Así las cosas, no deja de sorprender que el presidente López Obrador no haya sido capaz de reunirse con migrantes ya sea en México (como hacía incluso Peña Nieto ) o, más pertinente aún, en alguno de sus cuatro viajes a EU. Durante sus visitas a ese país, el presidente se ha limitado a saludar desde un balcón o una ventana a pequeños contingentes de simpatizantes organizados (¿acarreados?) por Morena o a participar en un mitin ‘’espontáneo” en el monumento a Martin Luther King, sin sentarse a dialogar con ellos o con organizaciones latinas o hispanas de las que desconfía.

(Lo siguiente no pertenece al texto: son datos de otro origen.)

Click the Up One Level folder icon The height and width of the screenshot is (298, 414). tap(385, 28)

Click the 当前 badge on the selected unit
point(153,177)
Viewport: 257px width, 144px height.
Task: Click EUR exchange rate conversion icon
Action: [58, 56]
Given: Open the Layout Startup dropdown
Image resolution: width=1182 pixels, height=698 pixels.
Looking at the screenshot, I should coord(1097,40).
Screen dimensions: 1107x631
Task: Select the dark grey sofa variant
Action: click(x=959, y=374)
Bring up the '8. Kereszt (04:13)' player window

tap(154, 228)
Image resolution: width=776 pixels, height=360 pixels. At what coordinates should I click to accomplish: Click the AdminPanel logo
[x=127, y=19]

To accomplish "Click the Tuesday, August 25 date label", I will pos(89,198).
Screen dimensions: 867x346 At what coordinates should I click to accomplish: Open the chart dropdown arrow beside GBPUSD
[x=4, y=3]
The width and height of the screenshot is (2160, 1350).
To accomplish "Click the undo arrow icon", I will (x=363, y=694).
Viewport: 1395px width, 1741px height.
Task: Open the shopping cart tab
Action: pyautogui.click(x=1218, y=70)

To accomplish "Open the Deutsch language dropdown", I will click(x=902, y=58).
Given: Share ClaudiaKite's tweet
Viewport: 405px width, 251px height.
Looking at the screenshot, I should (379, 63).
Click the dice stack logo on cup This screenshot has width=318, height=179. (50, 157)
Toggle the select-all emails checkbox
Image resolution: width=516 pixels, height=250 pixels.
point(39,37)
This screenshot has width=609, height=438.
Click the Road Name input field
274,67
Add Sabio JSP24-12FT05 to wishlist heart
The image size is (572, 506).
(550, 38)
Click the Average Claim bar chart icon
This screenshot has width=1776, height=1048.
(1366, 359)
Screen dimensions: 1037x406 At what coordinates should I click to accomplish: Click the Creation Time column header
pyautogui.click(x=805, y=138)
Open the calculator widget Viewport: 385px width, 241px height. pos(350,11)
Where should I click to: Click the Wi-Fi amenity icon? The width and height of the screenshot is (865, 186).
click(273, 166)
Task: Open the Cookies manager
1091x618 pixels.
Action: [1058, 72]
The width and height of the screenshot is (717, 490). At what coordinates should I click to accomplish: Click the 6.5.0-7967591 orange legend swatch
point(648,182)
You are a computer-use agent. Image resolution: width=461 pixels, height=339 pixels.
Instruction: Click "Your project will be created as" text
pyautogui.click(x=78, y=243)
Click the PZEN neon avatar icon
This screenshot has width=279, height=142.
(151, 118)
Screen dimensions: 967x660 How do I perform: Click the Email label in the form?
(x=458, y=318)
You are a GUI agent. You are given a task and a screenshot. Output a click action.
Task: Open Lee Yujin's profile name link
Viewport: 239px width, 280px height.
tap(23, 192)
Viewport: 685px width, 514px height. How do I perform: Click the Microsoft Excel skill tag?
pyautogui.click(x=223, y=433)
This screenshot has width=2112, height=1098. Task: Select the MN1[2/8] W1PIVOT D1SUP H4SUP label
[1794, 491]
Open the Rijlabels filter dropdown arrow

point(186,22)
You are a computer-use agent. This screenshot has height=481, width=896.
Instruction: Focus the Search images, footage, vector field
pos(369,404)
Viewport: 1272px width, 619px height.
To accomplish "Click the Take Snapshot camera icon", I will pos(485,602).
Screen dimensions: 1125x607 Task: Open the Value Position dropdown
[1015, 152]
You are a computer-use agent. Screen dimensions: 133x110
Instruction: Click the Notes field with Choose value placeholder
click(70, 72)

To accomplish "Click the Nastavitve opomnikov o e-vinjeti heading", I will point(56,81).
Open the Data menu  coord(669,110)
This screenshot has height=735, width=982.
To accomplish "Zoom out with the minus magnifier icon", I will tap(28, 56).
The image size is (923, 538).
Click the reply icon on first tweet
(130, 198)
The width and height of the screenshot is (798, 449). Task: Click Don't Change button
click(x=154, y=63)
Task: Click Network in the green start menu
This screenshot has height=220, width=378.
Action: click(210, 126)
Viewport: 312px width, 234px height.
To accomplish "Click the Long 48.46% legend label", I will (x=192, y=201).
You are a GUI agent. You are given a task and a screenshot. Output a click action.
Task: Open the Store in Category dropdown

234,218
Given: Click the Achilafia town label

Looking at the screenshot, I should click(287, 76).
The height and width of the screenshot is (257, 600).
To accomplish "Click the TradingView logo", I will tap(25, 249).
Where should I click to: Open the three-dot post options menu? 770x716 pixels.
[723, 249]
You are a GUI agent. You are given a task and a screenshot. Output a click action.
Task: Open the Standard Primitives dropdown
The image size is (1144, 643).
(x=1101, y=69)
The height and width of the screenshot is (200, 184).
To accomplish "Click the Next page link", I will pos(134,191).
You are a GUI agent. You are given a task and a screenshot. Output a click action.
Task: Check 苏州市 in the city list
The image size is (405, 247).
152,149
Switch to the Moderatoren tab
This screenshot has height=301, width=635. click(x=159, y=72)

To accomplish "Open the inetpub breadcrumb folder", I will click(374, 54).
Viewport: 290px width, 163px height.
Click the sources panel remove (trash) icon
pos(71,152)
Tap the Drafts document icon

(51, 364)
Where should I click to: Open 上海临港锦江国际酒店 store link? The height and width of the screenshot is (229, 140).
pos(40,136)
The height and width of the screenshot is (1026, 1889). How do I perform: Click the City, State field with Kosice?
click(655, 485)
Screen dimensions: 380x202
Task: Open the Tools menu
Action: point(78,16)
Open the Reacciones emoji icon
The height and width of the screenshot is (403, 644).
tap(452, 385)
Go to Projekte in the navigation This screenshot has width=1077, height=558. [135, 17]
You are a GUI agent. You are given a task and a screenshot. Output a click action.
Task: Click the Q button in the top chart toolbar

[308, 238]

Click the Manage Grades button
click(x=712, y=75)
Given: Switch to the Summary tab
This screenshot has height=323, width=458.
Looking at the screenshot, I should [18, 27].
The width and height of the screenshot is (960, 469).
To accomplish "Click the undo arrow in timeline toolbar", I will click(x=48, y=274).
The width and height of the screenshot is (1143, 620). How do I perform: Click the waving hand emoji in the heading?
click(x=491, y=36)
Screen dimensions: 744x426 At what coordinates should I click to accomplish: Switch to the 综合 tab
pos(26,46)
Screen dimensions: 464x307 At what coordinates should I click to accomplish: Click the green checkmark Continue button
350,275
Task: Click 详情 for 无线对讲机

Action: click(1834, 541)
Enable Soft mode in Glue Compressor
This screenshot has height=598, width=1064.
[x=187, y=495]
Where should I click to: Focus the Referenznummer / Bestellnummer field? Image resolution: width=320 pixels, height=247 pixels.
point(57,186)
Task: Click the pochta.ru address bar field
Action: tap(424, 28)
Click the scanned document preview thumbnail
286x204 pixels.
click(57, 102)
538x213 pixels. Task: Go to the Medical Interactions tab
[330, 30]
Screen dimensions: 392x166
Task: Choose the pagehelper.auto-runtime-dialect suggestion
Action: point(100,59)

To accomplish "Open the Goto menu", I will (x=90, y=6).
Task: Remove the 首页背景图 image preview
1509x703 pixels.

El presidente López Obrador ha tratado de disimular su falta de empatía con los migrantes reciclando la “enchilada completa” de Fox y Castañeda como si fuera una propuesta novedosa, pero sin el menor cabildeo ante posibles aliados y el Congreso. Si bien la idea tenía y tiene un enorme mérito, el mandatario mexicano sabía muy bien que sería ignorada incluso antes de viajar a Washington la semana pasada y de que Biden le respondiera que había que “seguir trabajando y tener paciencia”. Pese a que la puesta en escena por parte del gobierno ha continuado, parece evidente que no solo no habrá un alivio a la crisis migratoria, sino que los migrantes continuarán teniendo que escuchar sin ser escuchados.